La veille, la sénatrice adressait d’ailleurs une question écrite au ministre de la Santé Olivier Véran dans laquelle, elle l’alertait sur « l’absence totale jusqu’alors de contrôles dans nos aéroports et nos ports, afin de vérifier les tests PCR des passagers arrivant en France ». « Je n’ai pas eu de réponse. Les choix faits par le gouvernement nous plongent dans une incompréhension totale. Même en Europe, nos partenaires européens sont en capacité de faire ces contrôles », appuie-t-elle.

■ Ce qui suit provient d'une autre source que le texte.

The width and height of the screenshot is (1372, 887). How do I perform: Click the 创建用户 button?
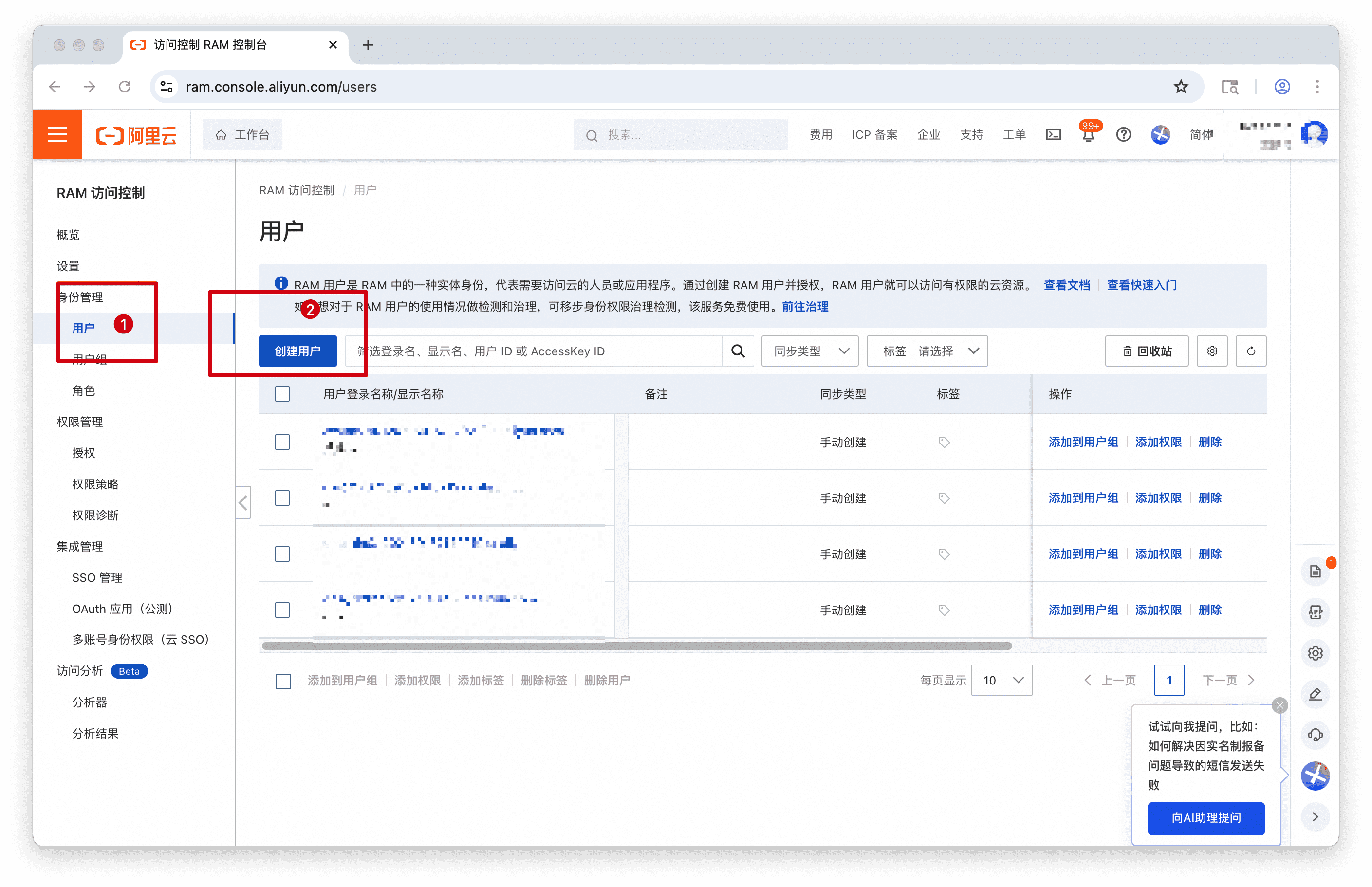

« Nous avons fait un déplacement à Roissy au mois de septembre dans le cadre de la commission d’enquête du Sénat sur l’épidémie de covid-19 et on s’est rendu compte des défaillances du contrôle sanitaire. La doctrine : tester, tracer, isoler, était inexistante. » confirme Damien Regnard, sénateur LR des Français établis hors de France

Depuis le 31 janvier, date de la fermeture des frontières, les conseillers consulaires sont débordés de demandes de Français s’interrogeant pour savoir si la raison de leur voyage pourrait correspondre « aux motifs impérieux ». Ils sont listés dans l’attestation de déplacement téléchargeable sur le site du ministère de l’intérieur. Une vingtaine de motifs y sont définis tels que « l’urgence médicale vitale », « la convocation par une autorité judiciaire ou administrative » ou encore « l’assistance aux personnes âgées, malades ou handicapées ».

« Je reçois chaque jour une vingtaine de mails de cas plus terribles les uns que les autres »

« C’est une liste qui s’allonge de jour en jour. Vous avez des motifs qui sont légitimes mais qui ne sont pas impérieux. Par exemple, vous avez un parent qui a la maladie d’Alzheimer. Il n’est pas en fin de vie, ça n’en fait pas partie. Je reçois chaque jour une vingtaine de mails de cas plus terribles les uns que les autres », explique Damien Regnard.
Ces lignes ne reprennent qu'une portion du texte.